> _ACTIVITY_: The required output is the exact sequence of lines from the line holding "This screenshot has height=969, width=750." to the end of the records, inclusive.

> _DATA EXCERPTS_:
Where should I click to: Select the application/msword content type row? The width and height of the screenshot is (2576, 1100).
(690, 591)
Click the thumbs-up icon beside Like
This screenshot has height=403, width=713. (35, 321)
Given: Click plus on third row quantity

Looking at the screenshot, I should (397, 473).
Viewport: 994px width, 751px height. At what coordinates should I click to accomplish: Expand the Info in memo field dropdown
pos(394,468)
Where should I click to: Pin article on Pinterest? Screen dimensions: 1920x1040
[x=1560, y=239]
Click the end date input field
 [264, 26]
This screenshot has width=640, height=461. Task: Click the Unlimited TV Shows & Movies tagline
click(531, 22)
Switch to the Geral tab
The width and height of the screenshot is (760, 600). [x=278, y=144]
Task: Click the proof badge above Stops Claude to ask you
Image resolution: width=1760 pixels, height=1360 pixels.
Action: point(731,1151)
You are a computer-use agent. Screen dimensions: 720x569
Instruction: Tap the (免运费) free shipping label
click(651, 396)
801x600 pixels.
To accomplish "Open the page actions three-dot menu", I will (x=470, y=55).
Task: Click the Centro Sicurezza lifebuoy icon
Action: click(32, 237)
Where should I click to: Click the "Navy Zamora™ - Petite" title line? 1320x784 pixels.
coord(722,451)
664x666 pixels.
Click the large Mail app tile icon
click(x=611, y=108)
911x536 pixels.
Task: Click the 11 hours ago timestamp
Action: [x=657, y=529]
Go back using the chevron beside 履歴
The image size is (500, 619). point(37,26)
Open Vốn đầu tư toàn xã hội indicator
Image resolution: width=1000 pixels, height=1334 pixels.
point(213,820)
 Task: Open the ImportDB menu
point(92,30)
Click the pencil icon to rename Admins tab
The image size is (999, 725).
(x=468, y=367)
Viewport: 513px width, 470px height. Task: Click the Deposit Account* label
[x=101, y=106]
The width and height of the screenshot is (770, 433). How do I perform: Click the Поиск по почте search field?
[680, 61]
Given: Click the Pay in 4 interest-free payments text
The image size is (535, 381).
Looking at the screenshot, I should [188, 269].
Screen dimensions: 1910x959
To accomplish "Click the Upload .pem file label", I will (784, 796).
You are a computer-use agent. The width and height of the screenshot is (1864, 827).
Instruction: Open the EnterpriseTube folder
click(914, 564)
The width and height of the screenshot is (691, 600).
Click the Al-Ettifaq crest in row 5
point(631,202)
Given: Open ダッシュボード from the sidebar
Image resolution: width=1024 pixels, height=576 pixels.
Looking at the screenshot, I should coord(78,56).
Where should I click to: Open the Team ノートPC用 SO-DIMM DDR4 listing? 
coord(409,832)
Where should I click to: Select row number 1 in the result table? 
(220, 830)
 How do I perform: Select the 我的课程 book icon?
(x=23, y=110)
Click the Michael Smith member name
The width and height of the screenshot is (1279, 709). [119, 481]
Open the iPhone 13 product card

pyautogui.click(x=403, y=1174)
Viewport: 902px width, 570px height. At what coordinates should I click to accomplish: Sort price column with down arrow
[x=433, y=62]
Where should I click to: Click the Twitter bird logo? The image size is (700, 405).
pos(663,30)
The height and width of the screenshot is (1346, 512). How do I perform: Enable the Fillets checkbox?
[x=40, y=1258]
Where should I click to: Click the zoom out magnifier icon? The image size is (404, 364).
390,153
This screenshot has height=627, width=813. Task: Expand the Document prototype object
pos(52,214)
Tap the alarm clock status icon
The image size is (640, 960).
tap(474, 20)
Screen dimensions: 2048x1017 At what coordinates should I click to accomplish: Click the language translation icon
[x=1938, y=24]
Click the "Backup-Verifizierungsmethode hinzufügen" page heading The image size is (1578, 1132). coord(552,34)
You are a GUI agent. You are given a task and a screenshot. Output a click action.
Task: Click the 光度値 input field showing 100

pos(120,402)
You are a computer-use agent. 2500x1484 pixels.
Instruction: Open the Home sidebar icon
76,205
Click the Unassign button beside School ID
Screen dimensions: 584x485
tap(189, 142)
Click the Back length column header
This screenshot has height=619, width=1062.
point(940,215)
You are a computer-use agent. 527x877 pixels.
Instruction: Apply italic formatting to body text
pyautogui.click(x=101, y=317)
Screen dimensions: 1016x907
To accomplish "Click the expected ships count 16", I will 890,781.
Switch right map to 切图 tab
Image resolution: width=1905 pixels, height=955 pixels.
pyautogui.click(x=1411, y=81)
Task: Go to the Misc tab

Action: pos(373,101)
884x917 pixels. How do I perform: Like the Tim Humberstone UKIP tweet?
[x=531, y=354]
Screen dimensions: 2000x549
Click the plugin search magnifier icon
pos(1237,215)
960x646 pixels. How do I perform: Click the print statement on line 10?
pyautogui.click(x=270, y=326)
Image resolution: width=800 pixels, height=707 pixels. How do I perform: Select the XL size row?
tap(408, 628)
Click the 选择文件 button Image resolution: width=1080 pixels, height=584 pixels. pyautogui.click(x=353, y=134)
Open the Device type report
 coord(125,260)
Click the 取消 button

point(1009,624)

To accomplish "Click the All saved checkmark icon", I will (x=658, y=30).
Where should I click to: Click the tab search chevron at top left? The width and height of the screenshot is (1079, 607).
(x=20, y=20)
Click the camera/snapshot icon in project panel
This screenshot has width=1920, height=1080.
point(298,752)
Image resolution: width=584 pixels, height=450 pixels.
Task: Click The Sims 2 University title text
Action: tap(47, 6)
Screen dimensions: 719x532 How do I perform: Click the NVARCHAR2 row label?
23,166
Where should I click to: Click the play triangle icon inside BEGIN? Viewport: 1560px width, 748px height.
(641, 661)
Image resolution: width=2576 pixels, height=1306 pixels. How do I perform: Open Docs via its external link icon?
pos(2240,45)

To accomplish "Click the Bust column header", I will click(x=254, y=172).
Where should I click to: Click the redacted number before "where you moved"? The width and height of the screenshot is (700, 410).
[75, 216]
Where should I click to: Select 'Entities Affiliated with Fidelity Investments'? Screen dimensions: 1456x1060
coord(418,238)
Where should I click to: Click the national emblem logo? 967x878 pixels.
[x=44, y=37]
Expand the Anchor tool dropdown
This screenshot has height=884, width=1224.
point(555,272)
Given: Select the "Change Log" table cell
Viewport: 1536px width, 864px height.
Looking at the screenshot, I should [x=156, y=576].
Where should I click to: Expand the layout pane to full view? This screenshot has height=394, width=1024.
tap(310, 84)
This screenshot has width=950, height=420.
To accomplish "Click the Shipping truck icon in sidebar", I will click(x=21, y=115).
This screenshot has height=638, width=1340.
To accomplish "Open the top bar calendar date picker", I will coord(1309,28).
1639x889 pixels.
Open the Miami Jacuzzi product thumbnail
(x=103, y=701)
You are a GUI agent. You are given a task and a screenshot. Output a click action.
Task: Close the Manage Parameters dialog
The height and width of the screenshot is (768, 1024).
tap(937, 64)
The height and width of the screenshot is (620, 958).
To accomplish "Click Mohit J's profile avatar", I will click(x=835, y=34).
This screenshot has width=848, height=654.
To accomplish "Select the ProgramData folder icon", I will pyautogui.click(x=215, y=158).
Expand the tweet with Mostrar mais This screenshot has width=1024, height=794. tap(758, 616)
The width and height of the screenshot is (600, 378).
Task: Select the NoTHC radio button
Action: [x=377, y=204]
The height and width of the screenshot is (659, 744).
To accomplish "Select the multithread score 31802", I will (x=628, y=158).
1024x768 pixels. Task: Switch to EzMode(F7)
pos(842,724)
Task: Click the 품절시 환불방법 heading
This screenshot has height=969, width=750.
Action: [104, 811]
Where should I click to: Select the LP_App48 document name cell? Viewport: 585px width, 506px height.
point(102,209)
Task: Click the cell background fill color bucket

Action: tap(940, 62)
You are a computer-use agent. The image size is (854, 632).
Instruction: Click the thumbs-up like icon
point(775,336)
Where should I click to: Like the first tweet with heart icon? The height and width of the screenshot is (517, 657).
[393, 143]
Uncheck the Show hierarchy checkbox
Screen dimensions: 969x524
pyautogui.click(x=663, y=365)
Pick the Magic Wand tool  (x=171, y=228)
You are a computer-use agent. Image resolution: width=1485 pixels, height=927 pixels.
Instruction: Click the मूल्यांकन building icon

> _WRITTEN SOLUTION_:
This screenshot has height=969, width=750.
Action: [104, 811]
Where should I click to: Select the LP_App48 document name cell? Viewport: 585px width, 506px height.
point(102,209)
Task: Click the cell background fill color bucket

Action: tap(940, 62)
You are a computer-use agent. The image size is (854, 632).
Instruction: Click the thumbs-up like icon
point(775,336)
Where should I click to: Like the first tweet with heart icon? The height and width of the screenshot is (517, 657).
[393, 143]
Uncheck the Show hierarchy checkbox
Screen dimensions: 969x524
pyautogui.click(x=663, y=365)
Pick the Magic Wand tool  (x=171, y=228)
You are a computer-use agent. Image resolution: width=1485 pixels, height=927 pixels.
Instruction: Click the मूल्यांकन building icon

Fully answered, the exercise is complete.